No :-( I wish I was though. Getting a centroid. Shot one the other day and sorta fell in love with it. Had to try and get my hands on one. Only Took a week haha. I think theirs something wrong with me !!!


----------



## redhookred1

*Doinker Tactical!!!*

Tactical on My custom PSE! Just started shooting with it and I love it! has the feel of a much longer set up and the options are endless to what you can do with it!


----------



## Hoosier bowman

That is a sweet setup. The Tactical looks fantastic on there. I don't know why I still have not gotten a Tactical.....


----------



## bowtechlx

*tactical*



Hoosier bowman said:


> That is a sweet setup. The Tactical looks fantastic on there. I don't know why I still have not gotten a Tactical.....


You are missing out. Its one of the best stabilizer I have ever used. You defiantly need to get one. Plus they just look dang cool. Here are a couple pics of mine. I even added a 6" hunter drinker to the front instead of using a set screw and it work perfect and looks pretty cool. I hunted with it hard this season and I could not dream of anything better. Thanks Brad


----------



## Dbrisc

Oh man this catalogue is not good for my wallet. I've been wanting something a little longer than my mini dish hunter. I foresee a platinum hunter in my future...


----------



## asa1485

bowtechlx said:


> You are missing out. Its one of the best stabilizer I have ever used. You defiantly need to get one. Plus they just look dang cool. Here are a couple pics of mine. I even added a 6" hunter drinker to the front instead of using a set screw and it work perfect and looks pretty cool. I hunted with it hard this season and I could not dream of anything better. Thanks Brad


Very nice bud


----------



## Hoosier bowman

Dbrisc said:


> Oh man this catalogue is not good for my wallet. I've been wanting something a little longer than my mini dish hunter. I foresee a platinum hunter in my future...


Yeh, hard on my pocket book too, but very worth it. Not only are the product amazingly perfect and unlimited in options, but the people are the best to deal with and will take care of ANY problem you may have.


----------



## scott*devin

Hey guys, where is the best place to buy a set of fattys?

Thanks


----------



## redhookred1

You can shop right on the Doinker site!


----------



## Hoosier bowman

scott*devin said:


> Hey guys, where is the best place to buy a set of fattys?
> 
> Thanks


Direct from Doinker, from your local dealer, or www.lancasterarchery.com


----------



## MUZZYxSHOOTER

UH-OH. looks like they need some stronger glue over in doinkerville!!!!!
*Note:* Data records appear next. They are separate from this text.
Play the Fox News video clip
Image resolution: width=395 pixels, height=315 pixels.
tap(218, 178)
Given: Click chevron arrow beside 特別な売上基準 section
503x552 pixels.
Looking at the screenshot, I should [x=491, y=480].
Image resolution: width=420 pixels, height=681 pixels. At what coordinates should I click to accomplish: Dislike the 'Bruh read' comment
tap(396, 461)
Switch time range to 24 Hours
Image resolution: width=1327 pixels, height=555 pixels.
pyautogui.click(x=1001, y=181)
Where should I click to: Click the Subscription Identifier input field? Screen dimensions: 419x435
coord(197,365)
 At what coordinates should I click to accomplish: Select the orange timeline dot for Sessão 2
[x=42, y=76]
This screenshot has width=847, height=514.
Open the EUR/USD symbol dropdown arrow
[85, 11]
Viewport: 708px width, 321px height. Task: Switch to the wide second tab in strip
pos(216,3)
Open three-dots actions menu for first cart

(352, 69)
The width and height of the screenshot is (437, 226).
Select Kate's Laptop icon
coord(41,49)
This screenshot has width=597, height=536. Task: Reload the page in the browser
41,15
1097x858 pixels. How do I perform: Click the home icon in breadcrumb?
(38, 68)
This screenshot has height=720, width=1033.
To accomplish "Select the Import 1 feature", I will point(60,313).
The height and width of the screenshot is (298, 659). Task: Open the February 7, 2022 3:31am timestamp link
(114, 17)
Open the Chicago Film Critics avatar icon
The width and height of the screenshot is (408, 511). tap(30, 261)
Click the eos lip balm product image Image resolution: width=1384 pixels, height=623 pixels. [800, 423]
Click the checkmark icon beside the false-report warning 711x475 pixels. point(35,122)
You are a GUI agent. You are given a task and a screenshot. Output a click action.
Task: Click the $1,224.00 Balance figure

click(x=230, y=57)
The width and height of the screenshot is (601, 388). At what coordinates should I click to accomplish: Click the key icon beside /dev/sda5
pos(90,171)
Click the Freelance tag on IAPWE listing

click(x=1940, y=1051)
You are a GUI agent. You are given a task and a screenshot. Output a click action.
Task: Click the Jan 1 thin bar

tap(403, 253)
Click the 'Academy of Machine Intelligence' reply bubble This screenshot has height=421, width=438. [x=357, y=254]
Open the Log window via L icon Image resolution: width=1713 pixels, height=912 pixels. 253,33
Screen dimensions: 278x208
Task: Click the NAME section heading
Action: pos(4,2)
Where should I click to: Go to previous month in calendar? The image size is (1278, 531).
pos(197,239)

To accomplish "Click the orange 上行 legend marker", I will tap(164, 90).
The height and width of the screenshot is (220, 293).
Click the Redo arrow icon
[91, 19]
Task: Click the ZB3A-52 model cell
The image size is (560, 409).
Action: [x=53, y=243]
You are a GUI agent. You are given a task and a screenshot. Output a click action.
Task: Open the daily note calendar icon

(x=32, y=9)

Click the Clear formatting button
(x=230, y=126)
I was threading this 15" fatty onto my v bar mount the other day and when I tightened it up I noticed it was just spinning freely. So I took it back off, Grabbed ahold of the thread with my fingers gave it a pull and POP out it came. Hmmmm

This is the only problem I have ever had with anything doinker. Just figured I would post it up!!


----------



## Mormegil

Either contact doinker or just clean it up with some alcohol and stick it back together again with 24 hour epoxy. I've seen other stabilizers repaired that way.


----------



## Hoosier bowman

MUZZYxSHOOTER said:


> UH-OH. looks like they need some stronger glue over in doinkerville!!!!!
> 
> I was threading this 15" fatty onto my v bar mount the other day and when I tightened it up I noticed it was just spinning freely. So I took it back off, Grabbed ahold of the thread with my fingers gave it a pull and POP out it came. Hmmmm
> 
> This is the only problem I have ever had with anything doinker. Just figured I would post it up!!


Contact "Robin HAll" (Erick Hall) on here and let him know about the issue. They will either repair it for you or you can just use a strong two-part epoxy as I did on one that I worked loose.....


----------



## -bowfreak-

MUZZYxSHOOTER said:


> UH-OH. looks like they need some stronger glue over in doinkerville!!!!!
> 
> I was threading this 15" fatty onto my v bar mount the other day and when I tightened it up I noticed it was just spinning freely. So I took it back off, Grabbed ahold of the thread with my fingers gave it a pull and POP out it came. Hmmmm
> 
> This is the only problem I have ever had with anything doinker. Just figured I would post it up!!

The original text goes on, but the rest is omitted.